That got me curious. What happens if we increase the font size to a ridiculous 200 points? I found out that the difference between the mouse and the keyboard almost disappeared in this dreadfully impossible task. In addition, the test results varied greatly, and repeating the test again and again helped improve times by leaps and bounds as I learned new tricks on the way. The keyboard started to win again, though mouse performance improved by a small margin every time I repeated the test. I averaged the results when I felt that the curve of the mouse improvements was flattening out:
  • Mouse, huge font: 155.5 s
  • Keyboard, huge font: 133 s

Beating the test

But there's more. Trying to speed up my "keyboarding," I tried the Alt-Right Arrow key combination, which jumps one whole word ahead, making navigation faster – and stumbled upon a "cheat": TextEdit considers the vertical bar a word boundary, thus whenever one shows up, Alt-Right arrow will stop the pointer right before it. Using this cheat (which involved more cognitive brain functionality, as well as some keyboard acrobatics), I needed more concentration than before, so the task felt much more difficult, and I also had to stop and correct some errors (something I didn't have to do using the other two methods). However, it cut my keyboarding time by a fourth, beating the hell out of the mouse at both normal and large font sizes:
  • Keyboard "cheat," normal font: 95.5 s
  • Keyboard "cheat," large font: 94.5 s
Noticeably, increasing the font size did nothing here. My theory is that finding each vertical line character was somewhat automatized by the cheat, so better visibility wasn't much help.

One side effect of the cheat was that I ended up inadvertently typing a lot of uppercase "E"s. I think the reasons are that here (1) I had to use two modifier keys (Alt and Shift), (2) I had to switch between them pretty fast, and (3) almost every second navigational keystroke (i.e. Alt-Arrow) was followed by a selection (Shift-Arrow), then immediately by a replacement ("e") keystroke, requiring me to switch between three different key commands very often, making me mess up one of them a lot.

Using a huge font size slowed down this task as well, but it was still the fastest way at that size:
  • Keyboard "cheat," huge font: 123 s
The table and graph below summarize how the font size change affects the three input methods tested. The straight lines connecting the dots should by no way be interpreted as implying continuity, they are provided mostly for better visibility (and as hints at very vague trends).

I could come up with several pages' worth of analysis, comparing and contrasting how font size affects each test case, but suffice it to say that without specifying everything down to the smallest details, it's just about impossible to decide whether the keyboard or the mouse is faster even in a very simple test like this. Tog seems to have oversimplified things a lot.



The keyboard's turn

In order to investigate things a bit further, I also came up with a test of my own, one where I felt the keyboard would have the edge, as it required smaller, more precise navigational movements.

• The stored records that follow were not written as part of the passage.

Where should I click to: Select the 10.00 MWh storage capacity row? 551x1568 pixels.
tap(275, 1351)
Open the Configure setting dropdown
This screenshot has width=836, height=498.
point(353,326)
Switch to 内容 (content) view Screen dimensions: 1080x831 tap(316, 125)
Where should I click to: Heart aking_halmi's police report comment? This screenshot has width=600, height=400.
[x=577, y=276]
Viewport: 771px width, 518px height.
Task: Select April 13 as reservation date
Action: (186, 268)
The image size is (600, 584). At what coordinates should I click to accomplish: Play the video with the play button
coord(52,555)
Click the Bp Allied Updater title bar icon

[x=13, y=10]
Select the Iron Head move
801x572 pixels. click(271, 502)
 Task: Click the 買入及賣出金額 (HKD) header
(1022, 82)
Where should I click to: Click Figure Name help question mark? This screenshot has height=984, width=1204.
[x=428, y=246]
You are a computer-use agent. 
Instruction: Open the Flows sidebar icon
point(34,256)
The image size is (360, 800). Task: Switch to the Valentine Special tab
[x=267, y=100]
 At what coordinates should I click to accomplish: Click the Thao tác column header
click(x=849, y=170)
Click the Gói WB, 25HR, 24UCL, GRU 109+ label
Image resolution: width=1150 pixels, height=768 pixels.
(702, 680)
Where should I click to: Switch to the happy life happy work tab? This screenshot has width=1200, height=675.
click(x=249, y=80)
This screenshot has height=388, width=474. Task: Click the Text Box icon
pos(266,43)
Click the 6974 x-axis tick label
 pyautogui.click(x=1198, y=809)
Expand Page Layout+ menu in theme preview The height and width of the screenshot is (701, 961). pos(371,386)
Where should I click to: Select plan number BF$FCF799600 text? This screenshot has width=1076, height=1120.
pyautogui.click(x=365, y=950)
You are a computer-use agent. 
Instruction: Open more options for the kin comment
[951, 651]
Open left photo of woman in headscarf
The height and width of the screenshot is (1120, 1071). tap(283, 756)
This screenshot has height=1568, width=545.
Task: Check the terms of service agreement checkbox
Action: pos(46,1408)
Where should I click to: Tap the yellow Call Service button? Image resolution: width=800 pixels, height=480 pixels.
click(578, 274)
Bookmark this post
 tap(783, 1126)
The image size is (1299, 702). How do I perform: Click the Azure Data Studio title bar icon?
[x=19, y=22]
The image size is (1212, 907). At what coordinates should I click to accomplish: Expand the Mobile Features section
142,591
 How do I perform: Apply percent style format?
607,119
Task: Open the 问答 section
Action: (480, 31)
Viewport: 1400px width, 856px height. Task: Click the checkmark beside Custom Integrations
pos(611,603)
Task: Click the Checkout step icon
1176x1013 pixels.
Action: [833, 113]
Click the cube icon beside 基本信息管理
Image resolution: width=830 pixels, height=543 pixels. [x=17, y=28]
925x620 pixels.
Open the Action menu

In my test, the subject needed to replace every second letter of every word in a (much shorter) paragraph with the letter "p." I was the test subject again, and these were my results:
  • Mouse, normal font: 137 s
  • Keyboard, normal font: 90 s
  • Mouse, large font: 118 s
  • Keyboard, large font: 76.5 s
Boy, did I manage to contrive a test that favors the keyboard! As expected, it performed better as a means for selecting every second character of a word. Rhythmically pushing the right arrow twice would always do the trick, whereas with the mouse, I had to move past small characters of varying width*, and had to strain myself to position the pointer accurately. It seemed unnatural.

Replacing the letters was identical in both cases, so it didn't influence the results. (Or did it? We'll get back to that very soon.)

Somewhat surprisingly, a larger font size helped both tasks equally well. I expected mousing to benefit more, as the targets became larger, thus easier to acquire. Investigating the reason for this anomaly is beyond the scope of my blog post, but it, again, proves my main point: that things are complicated.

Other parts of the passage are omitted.